◆ **Extrait**:
##########

En conséquence, nombre de ces économies à l’arrêt ont réduit considérablement leurs achats en biens d’équipement ou en automobiles. Ce qui est directement en relation avec la récession qui paraît programmée désormais outre-Rhin. L’industrie germanique, tournée massivement vers l’export, voit se réduire très sensiblement ses carnets de commandes. Ce qui rend la situation d’autant plus préoccupante pour l’Allemagne, et derrière elle pour ses partenaires de la zone euro, que la consommation intérieure n’apparaît pas franchement en mesure de prendre le relais, compte tenu de la persistance d’un énorme secteur à bas salaire et de l’explosion des prix de l’immobilier et des loyers.
Le national-libéralisme de Trump and Co comme facteur aggravant
Parfois appréhendé comme une sauvegarde populiste ou (et) autoritaire de ce système global en crise, le national-libéralisme présente en fait toutes les caractéristiques d’un facteur aggravant qui pourrait au contraire précipiter rapidement le monde vers l’abîme. Les dumpings fiscal, social et environnemental pratiqués par Donald Trump ont déjà commencé à montrer leurs limites. Ils sont même entachés d’un effet boomerang déjà bien perceptible, si l’on en croit une majorité d’analystes états-uniens.
On a vu les incidences des privilèges du dollar. Ceux-là permettent, de fait, un endettement considérable de l’hyperpuissance, qui s’est notamment lancée dans une débauche inédite de dépenses militaires. De quoi rajouter des tensions internationales, voire des menaces de guerre à l’instabilité ambiante. D’autant que le président des États-Unis ne cache pas sa volonté d’imposer d’ici à la fin de l’année un nouveau deal commercial à la Chine en usant de toutes les cartes dont il dispose pour infléchir le rapport de forces.
Les enseignements, pas si vieux, du krach de 2007-2008, oubliés !
L’obsession à jouer dans la main de la finance – consensuelle parmi les dirigeants du G7 – est au cœur de la crise du système. Oubliés, les enseignements pourtant encore si frais du krach de 2007-2008. Pis, les nationaux-libéraux comme Donald Trump ou Boris Johnson, le petit nouveau du club des sept, très attendu à Biarritz, qui vient de faire son entrée au 10 Downing Street, ne croient qu’en de nouvelles dérégulations. Le président des États-Unis a déjà envoyé par-dessus bord les quelques timides garde-fous, les lois Dodd-Frank, instaurés en 2009 pour contenir l’influence des agioteurs et protéger les épargnants, consommateurs de services financiers. Et le premier ministre britannique entend mettre la City au diapason sur le Vieux Continent.
Résultat de cette soumission générale à la finance : les politiques développées partout à la suite de l’effondrement de 2008 pour réduire le loyer de l’argent, relancer le crédit et stimuler la croissance n’ont eu que peu d’effets sur l’activité réelle. L’utilisation de l’argent a été massivement détournée par les banques et les grands opérateurs boursiers vers des investissements réputés rapidement lucratifs. Ce qui contribue à l’accumulation de nouvelles bulles financières.
Le crédit gratuit n’est pas en soi une mauvaise recette. À condition cependant de mettre en place une sélectivité de l’accès à cet argent pour qu’il aille à l’économie réelle et ne soit plus confisqué par les marchés financiers. Si le G7 est bien incapable de penser un tel saut, les citoyens du monde y auraient, eux, tout intérêt.

##########

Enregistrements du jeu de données
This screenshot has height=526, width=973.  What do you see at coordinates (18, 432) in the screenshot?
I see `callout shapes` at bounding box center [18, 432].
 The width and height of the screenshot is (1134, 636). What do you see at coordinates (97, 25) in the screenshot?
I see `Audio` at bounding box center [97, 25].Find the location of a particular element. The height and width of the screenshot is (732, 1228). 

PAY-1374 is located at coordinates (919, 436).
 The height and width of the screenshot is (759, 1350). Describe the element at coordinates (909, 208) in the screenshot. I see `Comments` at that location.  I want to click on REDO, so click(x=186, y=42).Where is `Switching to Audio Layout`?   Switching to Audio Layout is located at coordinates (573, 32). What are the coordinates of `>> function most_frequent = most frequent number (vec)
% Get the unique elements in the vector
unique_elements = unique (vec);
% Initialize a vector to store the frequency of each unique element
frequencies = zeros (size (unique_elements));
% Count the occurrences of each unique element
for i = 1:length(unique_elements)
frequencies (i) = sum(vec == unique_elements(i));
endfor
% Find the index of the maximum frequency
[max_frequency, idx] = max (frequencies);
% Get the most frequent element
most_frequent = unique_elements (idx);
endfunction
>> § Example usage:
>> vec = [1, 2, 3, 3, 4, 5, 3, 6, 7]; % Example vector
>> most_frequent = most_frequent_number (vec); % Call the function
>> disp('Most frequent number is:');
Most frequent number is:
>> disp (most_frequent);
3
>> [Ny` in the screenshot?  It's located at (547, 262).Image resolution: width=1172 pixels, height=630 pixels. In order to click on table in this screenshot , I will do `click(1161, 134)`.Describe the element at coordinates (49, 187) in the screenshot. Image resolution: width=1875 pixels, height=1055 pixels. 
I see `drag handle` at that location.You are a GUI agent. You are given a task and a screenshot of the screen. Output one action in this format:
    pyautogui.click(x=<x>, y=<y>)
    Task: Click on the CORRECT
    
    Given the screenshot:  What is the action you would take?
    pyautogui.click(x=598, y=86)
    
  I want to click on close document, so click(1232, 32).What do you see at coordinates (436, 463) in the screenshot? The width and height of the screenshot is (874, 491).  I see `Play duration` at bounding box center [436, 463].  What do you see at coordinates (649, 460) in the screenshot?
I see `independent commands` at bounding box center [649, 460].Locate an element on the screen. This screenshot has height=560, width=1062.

##########

◆ **Tâche à réaliser**: D'après l'extrait, en quelle année les lois Dodd-Frank ont-elles été instaurées ? Ces enregistrements ne sont d'aucune utilité ici.

◆ **Solution proposée**: En 2009.